Figure 2. Gemini 3 Flash benchmark performance shows it to be a stellar AI model with high performance yet reasonable cost.

OpenAI released GPT 5.2 Codex, the specialized coding-optimized AI model based on GPT-5.2 and built for professional software engineering and complex coding. GPT 5.2 Codex supports agentic coding and terminal workflows, and its extended context of up to 400K token inputs with native context compaction enables large repository development and debugging. The model scores SOTA on benchmarks such as SWE-Bench Pro (56.4%) and Terminal-Bench 2.0 (64.0%), just ahead of GPT-5.2 itself, while OpenAI touts its skill in cybersecurity tasks based on various benchmarks. GPT‑5.2-Codex is available in OpenAI Codex interfaces for paid ChatGPT users, with API access coming soon.

NVIDIA announced the Nemotron 3 family of open AI models and released Nemotron 3 Nano, featuring 30B total parameters with 3B active parameters at inference. Nemotron 3 Nano offers excellent performance with high inference speed and low cost thanks to using a hybrid Mamba-MoE architecture and a robust training pipeline. As we shared in “Nemotron 3 Nano and Apriel-1.6-Thinker Advance Open Local AI,” Nvidia also released the training data, training recipes, and technical reports to the community, providing open access to large-scale AI development resources. This model can therefore be the base for highly efficient fine-tuned AI models.

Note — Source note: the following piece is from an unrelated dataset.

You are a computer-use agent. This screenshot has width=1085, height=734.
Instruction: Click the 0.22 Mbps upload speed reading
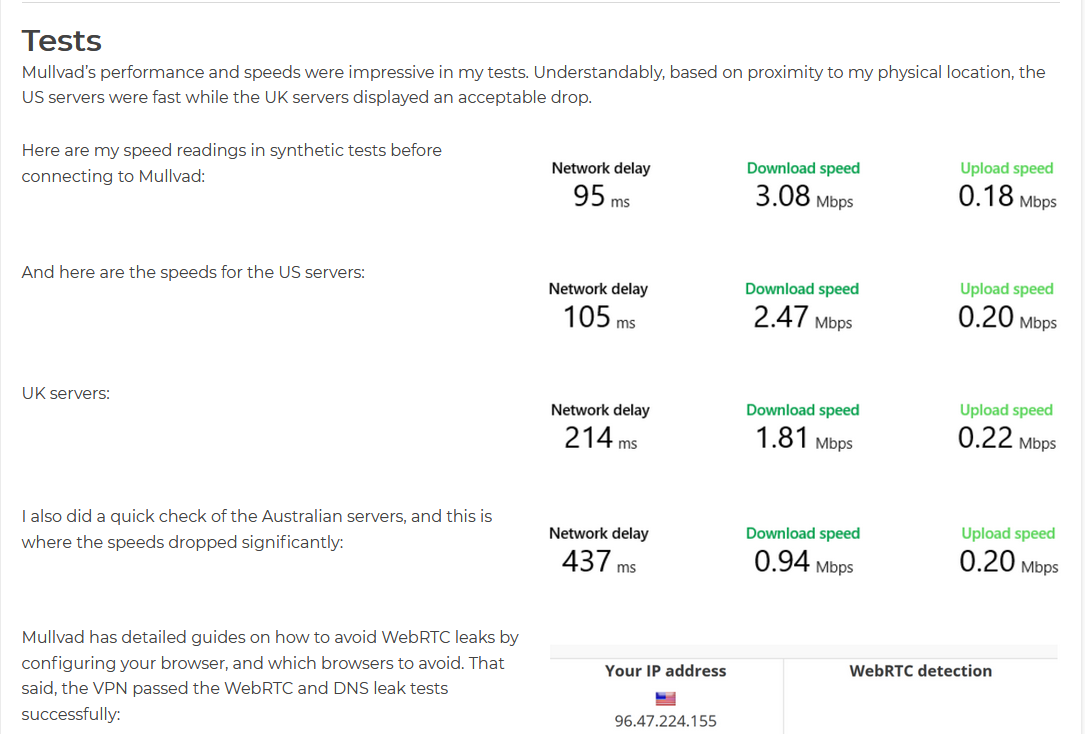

OpenAI launched GPT Image 1.5, an updated image generation and editing model that offers higher quality, faster inference (four times faster), and lower cost (20% cheaper) than the original GPT Image model. GPT Image 1.5 supports fine-grained control over specific image regions and edits, and its text rendering is to the point of accurately reproducing a detailed page of text in an image. Its ability to easily recast consistent characters into new scenes makes faking photos easy.

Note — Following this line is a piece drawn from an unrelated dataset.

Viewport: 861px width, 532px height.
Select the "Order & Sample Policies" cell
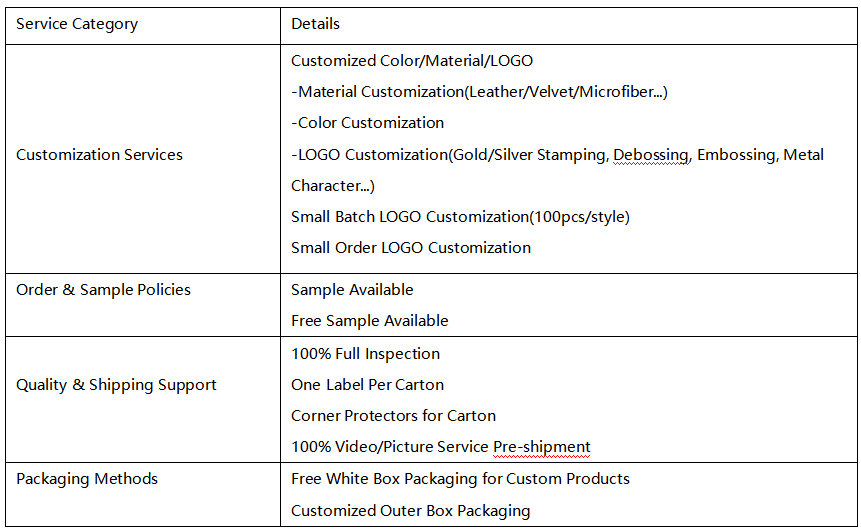103,290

OpenAI also released an updated ChatGPT Images, the Images feature within ChatGPT, powered by GPT-Image-1.5 for all users. GPT-Image-1.5 can be accessed with the updated Images in ChatGPT and is also available via API, where it can be used in third-party interfaces.

Figure 3. GPT-Image-1.5 generation examples of restyles with consistent characters. The Kim family image characters went scuba diving, were astronauts the moon, got chased by a Yeti while mountain climbing, rode a dragon, and got turned into plush toy characters, all from the safety of an AI prompt.

Xiaomi launched MiMo V2, a powerful and fast open-source hybrid thinking AI foundation model. MiMo V2 performs at the level of Kimi K2 and DeepSeek V3.2 Thinking on reasoning benchmarks, getting 73.4% on SWE-Bench verified and 83% on GPQA Diamond. Yet Xiaomi claims it is high-speed (150 tokens/second) and costs only $0.1/M input tokens and $0.3/M output tokens. Xiaomi’s innovations in developing MiMo V2 include using a hybrid attention architecture that interleaves sliding-window and full attention, plus multi-token prediction for faster inference.

xAI unveiled the Grok Voice Agent API, a voice AI service designed to power real-time voice interactions that include integrated world knowledge and live tool calling. Developers can use it to build low latency voice-enabled agents with broad knowledge capabilities. Grok Voice Agent API ranks number one on Big Bench Audio. It is currently deployed in Tesla vehicles for native voice commands and live information access.

Black Forest Labs announced FLUX.2 [max] text-to-image and image editing model. FLUX.2 [max] is BFL’s highest quality model to date, improving over FLUX.2 [pro] with up to 10 reference images for consistent character generations and other enhancements. It ranks third on Artificial Analysis leaderboard behind Nano Banana Pro and GPT-Image 1.5.

In a related update, FLUX.2 Pro is now integrated into Adobe Photoshop as an enhanced generative fill model option, providing expanded model support for generative editing workflows inside Photoshop.

Figure 4. Black Forest Labs’ FLUX.2 [max] can combine elements of images and characters, up to 10 at a time, into a combined image.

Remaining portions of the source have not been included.